El capital industrial y financiero sabe que la libre competencia y la no
intervención del Estado, es decir, la propuesta fundacional del librecambio de dejar
hacer, dejar pasar, el mundo va por sí mismo no sirve para aumentar los
beneficios, mejorar la balanza de pagos y alcanzar una posición dominante. Al
revés, para lograr tales objetivos es preciso buscar métodos de competencia
irregulares con la complicidad de la clase política, es decir, del Estado. Del
rey abajo todos.
Hablemos, pues,
de la corrupción de los políticos, prosiguió Jaime tras darle un tiento a la
copa, aunque es evidente que hay otros tipos. La prevaricación, la malversación,
los sobres, los sobornos, el tráfico de influencias, el uso de información
privilegiada, las puertas giratorias… Muy conocido también. Lo que me interesa
es el proceso que lleva a un político a dejarse corromper. Primera etapa: la
corporación, la empresa o la entidad bancaria tientan al representante electo que
podría agilizar lo suyo con maletines repletos, cuentas en Suiza o jugosas
canonjías. Una vez que el implicado está presto al intercambio se suceden tres
figuras jurídicas de la conciencia corrupta: la legal, la alegal y la ilegal.
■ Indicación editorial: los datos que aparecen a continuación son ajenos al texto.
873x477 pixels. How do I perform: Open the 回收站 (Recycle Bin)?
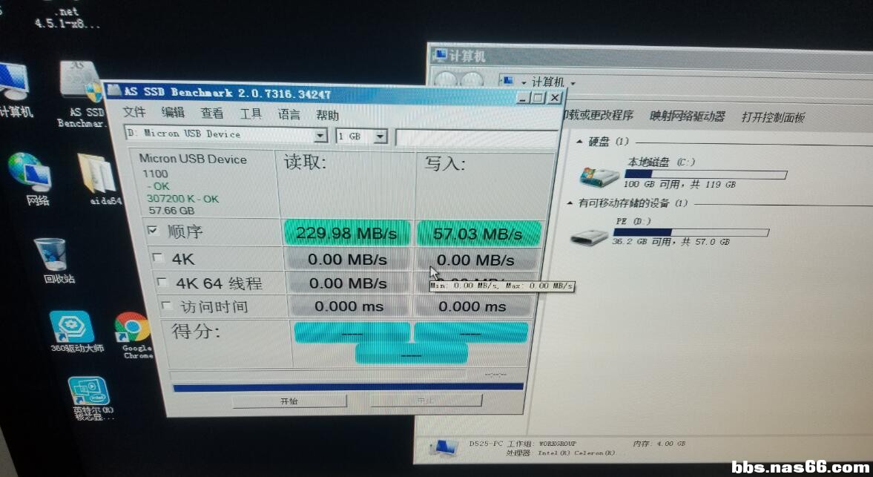[x=49, y=252]
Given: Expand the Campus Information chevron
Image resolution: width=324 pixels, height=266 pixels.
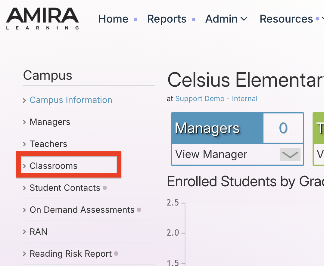Looking at the screenshot, I should pyautogui.click(x=24, y=100).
En todas, el político se rodea de una corte de abogados que le asesoran. Es
decir, le dicen lo que quiere oír a cambio de un buen precio o de una
participación en el premio gordo.
En la legal le
aseguran que sus componendas caben dentro de dos estrechas líneas paralelas que
limitan lo que el código penal considera admisible. Adelante con los faroles.
Lo cierto es que mientras sean paralelas el embrollo funciona, pero en la
primera curva descarrila con estruendo en medio de las portadas digitales y de
papel.
En la alegal lo persuaden,
tras largas deliberaciones en restaurantes de moda y encuentros exclusivos, que
el tejemaneje que se trae entre manos permanece en un limbo legal. No hay,
según ellos, legislación vigente que lo prohíba y lo que no está prohibido está
permitido. Brillante sofisma que no tarda mucho en esfumarse. Las tertulias
del bando contrario se frotan las manos por las mañanas.
En la ilegal, le
sugieren que el momio no es del todo transparente y podría haber tropiezos
legales. Aunque no hay que preocuparse. El desliz es tan leve que el juicio sería
de primer curso de derecho. Además, al tratarse de un personaje tan influyente, es prácticamente
intocable. Error de codicia. En la época del periodismo político de
investigación el tropiezo se convierte en una caída desde un quinto piso, el desliz
en un escándalo que promete una serie de varias temporadas.
Los tres casos suelen acabar igual: un desfile de imputados, investigados, encausados y procesados.
Jaime volvió la mirada hacia los recién casados que bailaban felices. La
pregunta que nos quema la lengua, dijo, es cuantos se salen con la suya.